Task requirements =>
Check the data underneath for lines holding the word "screenshot", and state only how many you find.
***
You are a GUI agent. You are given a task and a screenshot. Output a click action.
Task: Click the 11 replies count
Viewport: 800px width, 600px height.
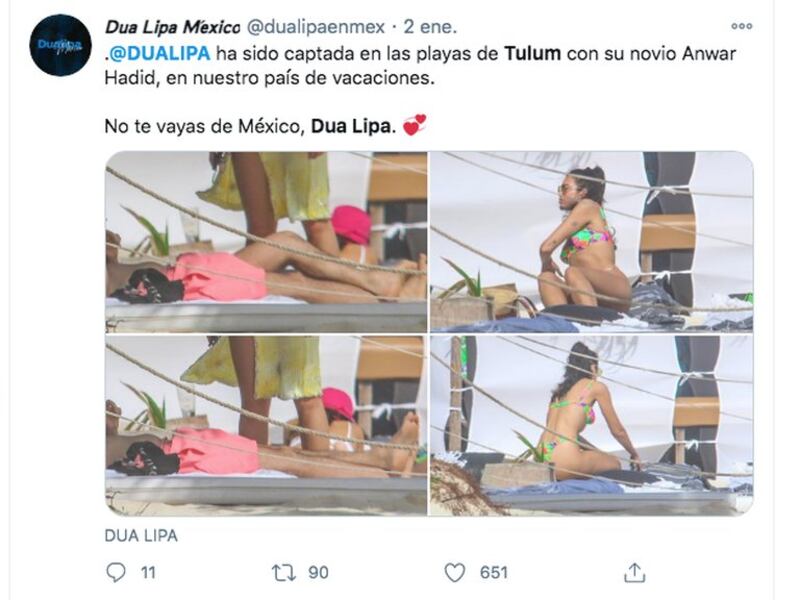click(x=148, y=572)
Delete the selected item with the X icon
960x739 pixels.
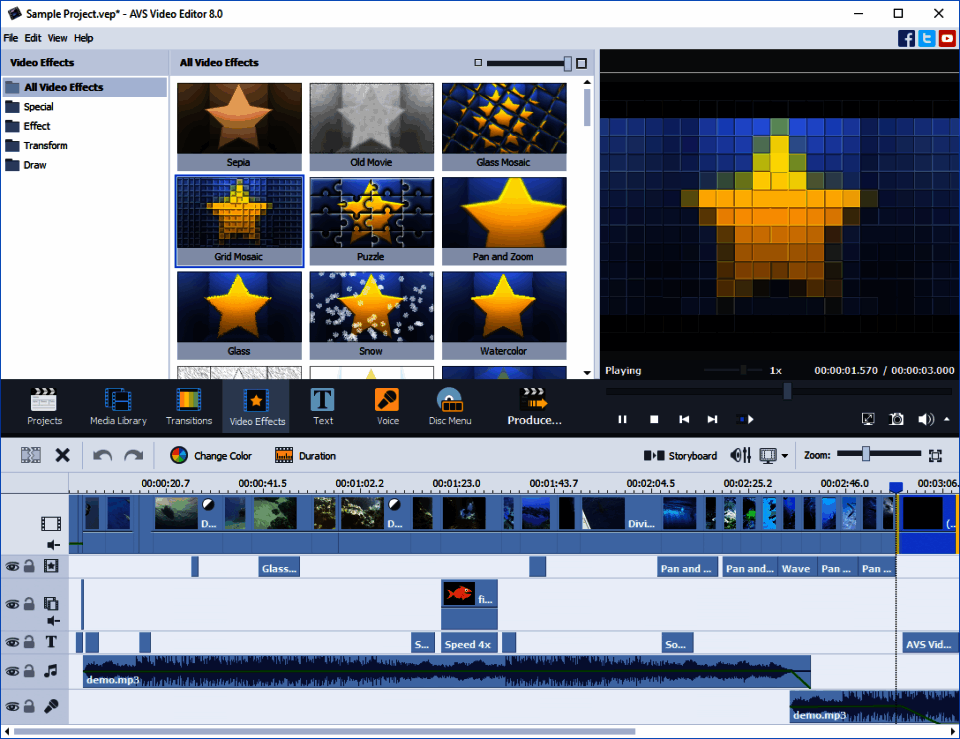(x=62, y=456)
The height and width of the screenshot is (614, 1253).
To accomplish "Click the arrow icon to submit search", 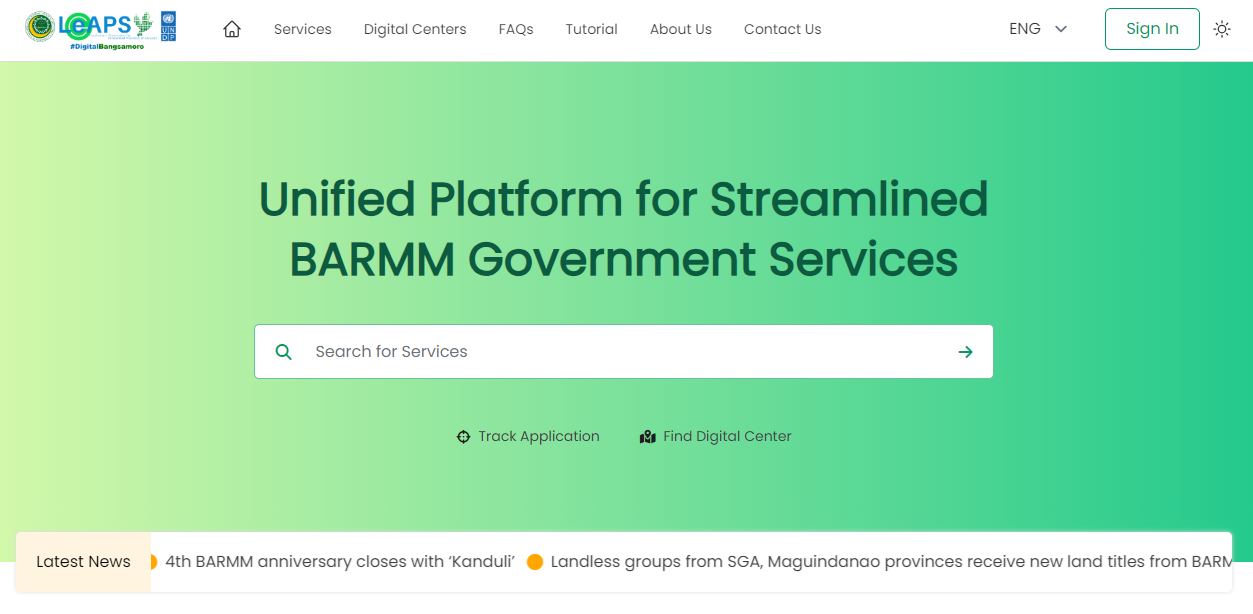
***
Task output =>
2